● Problem
Reproduce the material from the line with "Immediate (538, 408)" up to and including the line with "I want to click on problem, so", substituting "Sage" for "Thyme" and changing nothing else.

● Entries provided
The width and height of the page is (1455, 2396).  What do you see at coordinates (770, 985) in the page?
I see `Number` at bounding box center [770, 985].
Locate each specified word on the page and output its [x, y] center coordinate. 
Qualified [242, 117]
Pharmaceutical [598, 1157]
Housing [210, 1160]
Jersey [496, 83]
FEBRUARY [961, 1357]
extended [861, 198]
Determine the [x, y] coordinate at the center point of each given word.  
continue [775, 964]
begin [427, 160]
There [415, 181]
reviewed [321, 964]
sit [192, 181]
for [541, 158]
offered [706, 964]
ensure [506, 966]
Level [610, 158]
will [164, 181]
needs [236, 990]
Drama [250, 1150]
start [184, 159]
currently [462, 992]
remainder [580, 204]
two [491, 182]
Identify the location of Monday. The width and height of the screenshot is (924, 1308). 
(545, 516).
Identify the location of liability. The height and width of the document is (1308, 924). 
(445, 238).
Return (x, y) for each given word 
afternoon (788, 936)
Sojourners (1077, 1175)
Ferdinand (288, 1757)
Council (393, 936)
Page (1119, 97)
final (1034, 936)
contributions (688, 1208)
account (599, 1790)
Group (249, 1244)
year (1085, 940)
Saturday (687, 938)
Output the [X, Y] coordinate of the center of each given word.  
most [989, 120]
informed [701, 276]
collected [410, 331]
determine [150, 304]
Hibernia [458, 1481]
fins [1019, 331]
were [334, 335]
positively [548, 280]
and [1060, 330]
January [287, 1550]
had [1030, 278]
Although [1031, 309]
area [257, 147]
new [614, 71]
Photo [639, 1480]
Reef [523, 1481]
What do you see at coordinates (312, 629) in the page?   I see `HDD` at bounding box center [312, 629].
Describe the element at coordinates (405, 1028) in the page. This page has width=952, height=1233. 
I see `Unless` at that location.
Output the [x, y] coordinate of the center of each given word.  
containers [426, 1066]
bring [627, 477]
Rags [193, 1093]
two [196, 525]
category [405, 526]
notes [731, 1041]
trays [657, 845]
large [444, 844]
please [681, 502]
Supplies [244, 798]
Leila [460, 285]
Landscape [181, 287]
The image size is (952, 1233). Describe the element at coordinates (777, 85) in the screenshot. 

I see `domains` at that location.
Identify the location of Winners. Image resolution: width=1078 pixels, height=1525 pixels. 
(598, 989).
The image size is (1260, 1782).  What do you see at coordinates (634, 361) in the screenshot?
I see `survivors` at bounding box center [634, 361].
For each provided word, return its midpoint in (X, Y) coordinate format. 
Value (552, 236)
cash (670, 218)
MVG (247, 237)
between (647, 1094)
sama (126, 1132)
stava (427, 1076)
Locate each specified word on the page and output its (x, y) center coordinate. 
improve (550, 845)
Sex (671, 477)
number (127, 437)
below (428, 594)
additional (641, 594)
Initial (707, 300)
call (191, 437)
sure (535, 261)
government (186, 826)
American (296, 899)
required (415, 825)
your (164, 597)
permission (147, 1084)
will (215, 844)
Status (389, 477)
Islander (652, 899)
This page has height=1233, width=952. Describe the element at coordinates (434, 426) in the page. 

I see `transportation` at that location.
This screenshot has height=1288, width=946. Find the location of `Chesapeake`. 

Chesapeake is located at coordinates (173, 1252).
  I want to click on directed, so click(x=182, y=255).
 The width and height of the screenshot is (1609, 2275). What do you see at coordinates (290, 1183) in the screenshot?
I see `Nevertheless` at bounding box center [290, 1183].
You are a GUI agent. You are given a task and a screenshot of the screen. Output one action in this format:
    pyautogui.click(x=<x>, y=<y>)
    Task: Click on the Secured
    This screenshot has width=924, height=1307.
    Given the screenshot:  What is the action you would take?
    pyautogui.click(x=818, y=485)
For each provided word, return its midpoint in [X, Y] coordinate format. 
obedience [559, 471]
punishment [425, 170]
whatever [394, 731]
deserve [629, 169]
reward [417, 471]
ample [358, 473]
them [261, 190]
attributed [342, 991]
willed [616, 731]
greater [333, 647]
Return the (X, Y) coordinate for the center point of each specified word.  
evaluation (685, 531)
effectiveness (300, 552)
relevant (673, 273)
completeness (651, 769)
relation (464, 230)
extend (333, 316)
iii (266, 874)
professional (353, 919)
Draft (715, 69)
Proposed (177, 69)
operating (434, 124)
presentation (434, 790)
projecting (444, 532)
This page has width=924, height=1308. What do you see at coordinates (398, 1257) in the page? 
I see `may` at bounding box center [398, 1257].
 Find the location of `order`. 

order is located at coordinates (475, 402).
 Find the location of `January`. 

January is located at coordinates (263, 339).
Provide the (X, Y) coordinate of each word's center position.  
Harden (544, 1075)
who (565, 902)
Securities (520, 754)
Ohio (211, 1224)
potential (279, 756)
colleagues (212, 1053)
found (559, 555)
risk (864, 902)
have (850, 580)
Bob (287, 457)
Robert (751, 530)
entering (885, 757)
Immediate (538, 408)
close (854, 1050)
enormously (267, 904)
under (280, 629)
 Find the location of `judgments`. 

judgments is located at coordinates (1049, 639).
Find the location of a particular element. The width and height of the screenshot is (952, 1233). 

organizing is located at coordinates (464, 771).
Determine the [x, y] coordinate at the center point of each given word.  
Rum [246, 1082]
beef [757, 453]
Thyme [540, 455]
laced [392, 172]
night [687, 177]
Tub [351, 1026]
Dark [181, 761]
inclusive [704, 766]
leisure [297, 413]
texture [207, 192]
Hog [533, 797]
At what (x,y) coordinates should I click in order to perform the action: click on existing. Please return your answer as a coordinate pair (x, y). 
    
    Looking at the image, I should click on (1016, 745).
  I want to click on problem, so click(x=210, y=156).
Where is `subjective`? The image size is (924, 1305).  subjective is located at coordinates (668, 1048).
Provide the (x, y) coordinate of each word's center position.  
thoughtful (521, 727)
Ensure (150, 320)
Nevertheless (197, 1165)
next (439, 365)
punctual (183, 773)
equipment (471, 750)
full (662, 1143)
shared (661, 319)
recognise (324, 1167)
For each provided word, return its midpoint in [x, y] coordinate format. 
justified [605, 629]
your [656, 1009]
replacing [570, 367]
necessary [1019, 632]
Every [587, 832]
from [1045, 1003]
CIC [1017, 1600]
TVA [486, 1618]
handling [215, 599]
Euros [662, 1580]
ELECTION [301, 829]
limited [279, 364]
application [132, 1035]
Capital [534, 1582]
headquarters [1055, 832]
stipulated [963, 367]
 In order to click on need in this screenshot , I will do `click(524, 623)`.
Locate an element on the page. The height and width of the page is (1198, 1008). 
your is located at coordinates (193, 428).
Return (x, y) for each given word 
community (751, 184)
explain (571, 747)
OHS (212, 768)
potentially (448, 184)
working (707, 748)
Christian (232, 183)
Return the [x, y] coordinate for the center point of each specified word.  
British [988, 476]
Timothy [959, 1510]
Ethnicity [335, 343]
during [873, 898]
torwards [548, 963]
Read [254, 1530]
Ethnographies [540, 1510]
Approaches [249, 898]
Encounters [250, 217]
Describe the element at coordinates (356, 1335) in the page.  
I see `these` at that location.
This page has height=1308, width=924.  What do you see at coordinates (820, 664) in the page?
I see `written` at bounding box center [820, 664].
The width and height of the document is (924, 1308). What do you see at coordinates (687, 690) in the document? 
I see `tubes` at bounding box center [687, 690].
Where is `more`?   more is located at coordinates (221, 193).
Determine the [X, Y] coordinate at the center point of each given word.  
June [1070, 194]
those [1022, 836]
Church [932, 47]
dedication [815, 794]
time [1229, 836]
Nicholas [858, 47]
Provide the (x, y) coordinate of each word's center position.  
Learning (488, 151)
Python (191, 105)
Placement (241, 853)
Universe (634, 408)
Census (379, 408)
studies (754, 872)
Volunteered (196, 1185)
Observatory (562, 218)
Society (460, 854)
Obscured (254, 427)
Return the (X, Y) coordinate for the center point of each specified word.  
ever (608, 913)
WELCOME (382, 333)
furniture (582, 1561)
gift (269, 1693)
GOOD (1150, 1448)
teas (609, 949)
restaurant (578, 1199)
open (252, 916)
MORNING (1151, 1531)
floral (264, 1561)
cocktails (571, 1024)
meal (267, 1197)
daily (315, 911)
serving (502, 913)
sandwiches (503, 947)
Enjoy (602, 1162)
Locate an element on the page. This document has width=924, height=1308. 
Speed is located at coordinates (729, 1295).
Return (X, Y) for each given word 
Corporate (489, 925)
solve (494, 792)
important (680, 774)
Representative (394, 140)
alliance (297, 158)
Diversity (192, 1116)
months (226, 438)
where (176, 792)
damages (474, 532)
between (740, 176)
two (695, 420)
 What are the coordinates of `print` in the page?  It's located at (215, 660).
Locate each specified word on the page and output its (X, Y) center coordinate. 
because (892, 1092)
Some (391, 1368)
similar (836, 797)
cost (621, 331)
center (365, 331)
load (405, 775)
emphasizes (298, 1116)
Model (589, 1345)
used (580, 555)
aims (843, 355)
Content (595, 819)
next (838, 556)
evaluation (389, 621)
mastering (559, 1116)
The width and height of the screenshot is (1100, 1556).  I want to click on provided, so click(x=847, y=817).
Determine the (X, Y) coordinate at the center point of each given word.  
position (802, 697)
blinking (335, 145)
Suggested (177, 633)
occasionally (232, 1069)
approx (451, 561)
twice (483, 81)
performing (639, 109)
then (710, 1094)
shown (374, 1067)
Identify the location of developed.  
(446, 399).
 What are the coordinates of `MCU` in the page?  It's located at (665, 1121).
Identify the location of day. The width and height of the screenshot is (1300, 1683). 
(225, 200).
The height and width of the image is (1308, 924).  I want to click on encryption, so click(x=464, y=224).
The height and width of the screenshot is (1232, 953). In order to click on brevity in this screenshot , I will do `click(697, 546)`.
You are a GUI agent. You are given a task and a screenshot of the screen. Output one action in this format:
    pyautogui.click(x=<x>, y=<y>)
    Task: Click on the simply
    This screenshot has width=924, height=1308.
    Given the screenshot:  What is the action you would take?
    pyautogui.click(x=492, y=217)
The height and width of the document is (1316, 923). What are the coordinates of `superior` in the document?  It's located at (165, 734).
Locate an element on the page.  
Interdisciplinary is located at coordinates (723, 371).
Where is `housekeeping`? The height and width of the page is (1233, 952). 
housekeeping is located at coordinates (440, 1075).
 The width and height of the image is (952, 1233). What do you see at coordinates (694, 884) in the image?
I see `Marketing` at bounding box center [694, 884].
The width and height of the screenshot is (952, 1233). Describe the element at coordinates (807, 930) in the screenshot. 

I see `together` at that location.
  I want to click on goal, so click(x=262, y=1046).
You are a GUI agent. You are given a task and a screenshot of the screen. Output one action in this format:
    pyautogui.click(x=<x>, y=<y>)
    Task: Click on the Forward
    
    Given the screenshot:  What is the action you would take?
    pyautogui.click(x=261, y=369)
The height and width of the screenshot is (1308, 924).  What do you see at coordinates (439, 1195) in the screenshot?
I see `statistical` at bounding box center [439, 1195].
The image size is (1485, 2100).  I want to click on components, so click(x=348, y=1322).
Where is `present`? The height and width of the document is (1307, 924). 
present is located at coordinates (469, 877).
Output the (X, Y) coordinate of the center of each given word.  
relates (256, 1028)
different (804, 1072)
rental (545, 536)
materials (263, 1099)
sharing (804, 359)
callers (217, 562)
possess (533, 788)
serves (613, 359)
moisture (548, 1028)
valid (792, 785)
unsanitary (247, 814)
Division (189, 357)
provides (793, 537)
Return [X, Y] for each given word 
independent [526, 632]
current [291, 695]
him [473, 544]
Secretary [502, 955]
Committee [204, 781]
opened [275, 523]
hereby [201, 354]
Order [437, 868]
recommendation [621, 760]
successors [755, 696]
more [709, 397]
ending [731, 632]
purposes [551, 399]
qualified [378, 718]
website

● Response to the exercise
Immediate (538, 408)
close (854, 1050)
enormously (267, 904)
under (280, 629)
 Find the location of `judgments`. 

judgments is located at coordinates (1049, 639).
Find the location of a particular element. The width and height of the screenshot is (952, 1233). 

organizing is located at coordinates (464, 771).
Determine the [x, y] coordinate at the center point of each given word.  
Rum [246, 1082]
beef [757, 453]
Sage [540, 455]
laced [392, 172]
night [687, 177]
Tub [351, 1026]
Dark [181, 761]
inclusive [704, 766]
leisure [297, 413]
texture [207, 192]
Hog [533, 797]
At what (x,y) coordinates should I click in order to perform the action: click on existing. Please return your answer as a coordinate pair (x, y). 
    
    Looking at the image, I should click on (1016, 745).
  I want to click on problem, so click(x=210, y=156).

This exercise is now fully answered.